Tutorial 2: Regression Losses#

This tutorial shows how to use core regression losses in braintools.metric and when to choose each:

  • L1 / MAE: absolute_error, l1_loss

  • L2 / MSE: squared_error, l2_loss

  • Robust: huber_loss, log_cosh

  • Embeddings: cosine_distance (and cosine_similarity)

Most functions support reductions like 'none'|'mean'|'sum' and optional axis for per-sample aggregation.

import jax.numpy as jnp
import braintools as bt

Setup: sample predictions and targets#

We’ll use simple arrays for clarity; in practice these are model outputs and labels.

y_pred = jnp.array([[1.0, 2.0, 3.0],
                     [2.0, 2.5, 2.0]])
y_true = jnp.array([[1.1, 1.9, 3.2],
                     [2.0, 2.0, 2.0]])
y_outlier = jnp.array([[1.0, 2.0, 10.0],
                       [2.0, 2.5, -5.0]])  # to show robustness

L1 loss (Mean Absolute Error)#

Use L1 when robustness to outliers is important.

# Elementwise absolute error, then mean over last axis (per-sample MAE)
mae_per_sample = bt.metric.absolute_error(y_pred, y_true, axis=-1, reduction='mean')
print('MAE per sample:', mae_per_sample)

# Direct L1 loss API (commonly returns mean by default)
l1 = bt.metric.l1_loss(y_pred, y_true)
print('l1_loss (mean):', l1)

# Outlier comparison
print('MAE with outlier:', bt.metric.absolute_error(y_outlier, y_true, axis=-1, reduction='mean'))
MAE per sample: [0.13333337 0.16666667]
l1_loss (mean): 0.9000001
MAE with outlier: [2.3333335 2.5      ]

L2 loss (Mean Squared Error)#

Use L2 when larger errors should be penalized more heavily.
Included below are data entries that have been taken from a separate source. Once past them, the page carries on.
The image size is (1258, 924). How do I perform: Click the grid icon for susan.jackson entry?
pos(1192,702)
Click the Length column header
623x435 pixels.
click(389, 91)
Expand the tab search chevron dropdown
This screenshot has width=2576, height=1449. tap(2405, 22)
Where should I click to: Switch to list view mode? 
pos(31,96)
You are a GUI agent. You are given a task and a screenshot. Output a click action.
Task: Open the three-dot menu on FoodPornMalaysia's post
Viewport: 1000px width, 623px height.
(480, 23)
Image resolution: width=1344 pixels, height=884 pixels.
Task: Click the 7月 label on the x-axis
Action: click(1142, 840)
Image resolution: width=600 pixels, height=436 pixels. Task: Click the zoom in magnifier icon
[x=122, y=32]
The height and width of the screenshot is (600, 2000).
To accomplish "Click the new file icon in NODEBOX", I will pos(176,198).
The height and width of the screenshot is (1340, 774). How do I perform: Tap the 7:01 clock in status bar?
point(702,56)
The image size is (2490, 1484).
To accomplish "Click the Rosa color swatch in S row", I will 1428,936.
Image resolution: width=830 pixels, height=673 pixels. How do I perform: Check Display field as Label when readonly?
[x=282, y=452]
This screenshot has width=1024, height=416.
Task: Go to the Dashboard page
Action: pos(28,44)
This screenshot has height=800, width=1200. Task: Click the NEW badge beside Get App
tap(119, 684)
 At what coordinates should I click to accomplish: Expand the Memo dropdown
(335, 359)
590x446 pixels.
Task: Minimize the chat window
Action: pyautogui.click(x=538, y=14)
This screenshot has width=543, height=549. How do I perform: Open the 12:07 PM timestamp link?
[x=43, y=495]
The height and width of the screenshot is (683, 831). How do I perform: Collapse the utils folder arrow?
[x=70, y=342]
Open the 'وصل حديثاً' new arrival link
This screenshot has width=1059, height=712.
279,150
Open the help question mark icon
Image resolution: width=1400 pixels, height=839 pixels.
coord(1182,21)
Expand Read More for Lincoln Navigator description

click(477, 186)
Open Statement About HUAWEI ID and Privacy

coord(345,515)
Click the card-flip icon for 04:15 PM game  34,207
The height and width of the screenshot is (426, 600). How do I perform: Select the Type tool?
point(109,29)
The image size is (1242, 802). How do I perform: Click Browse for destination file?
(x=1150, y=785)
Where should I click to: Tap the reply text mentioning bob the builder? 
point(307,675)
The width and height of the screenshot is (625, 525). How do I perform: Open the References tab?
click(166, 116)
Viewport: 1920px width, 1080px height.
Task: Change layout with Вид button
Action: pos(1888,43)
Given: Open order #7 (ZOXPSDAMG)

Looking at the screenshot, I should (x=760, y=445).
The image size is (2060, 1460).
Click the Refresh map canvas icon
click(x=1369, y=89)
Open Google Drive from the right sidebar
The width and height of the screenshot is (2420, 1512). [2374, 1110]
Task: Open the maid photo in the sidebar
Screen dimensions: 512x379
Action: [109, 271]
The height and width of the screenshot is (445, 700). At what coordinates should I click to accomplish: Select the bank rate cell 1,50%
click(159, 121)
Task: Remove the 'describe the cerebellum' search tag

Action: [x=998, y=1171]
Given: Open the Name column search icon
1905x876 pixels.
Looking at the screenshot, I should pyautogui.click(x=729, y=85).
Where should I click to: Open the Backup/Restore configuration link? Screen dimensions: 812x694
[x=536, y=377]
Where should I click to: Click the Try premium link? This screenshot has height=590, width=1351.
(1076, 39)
# Squared error mean over last axis (per-sample MSE)
mse_per_sample = bt.metric.squared_error(y_pred, y_true, axis=-1, reduction='mean')
print('MSE per sample:', mse_per_sample)

# Direct L2 loss API
l2 = bt.metric.l2_loss(y_pred, y_true)
print('l2_loss (mean):', l2)

# Outlier comparison
print('MSE with outlier:', bt.metric.squared_error(y_outlier, y_true, axis=-1, reduction='mean'))
MSE per sample: [0.02000001 0.08333334]
l2_loss (mean): [[0.005      0.005      0.02000001]
 [0.         0.125      0.        ]]
MSE with outlier: [15.420001 16.416668]

Huber loss (robust L2)#

Huber behaves like L2 near zero and L1 for large residuals; set delta to tune the transition.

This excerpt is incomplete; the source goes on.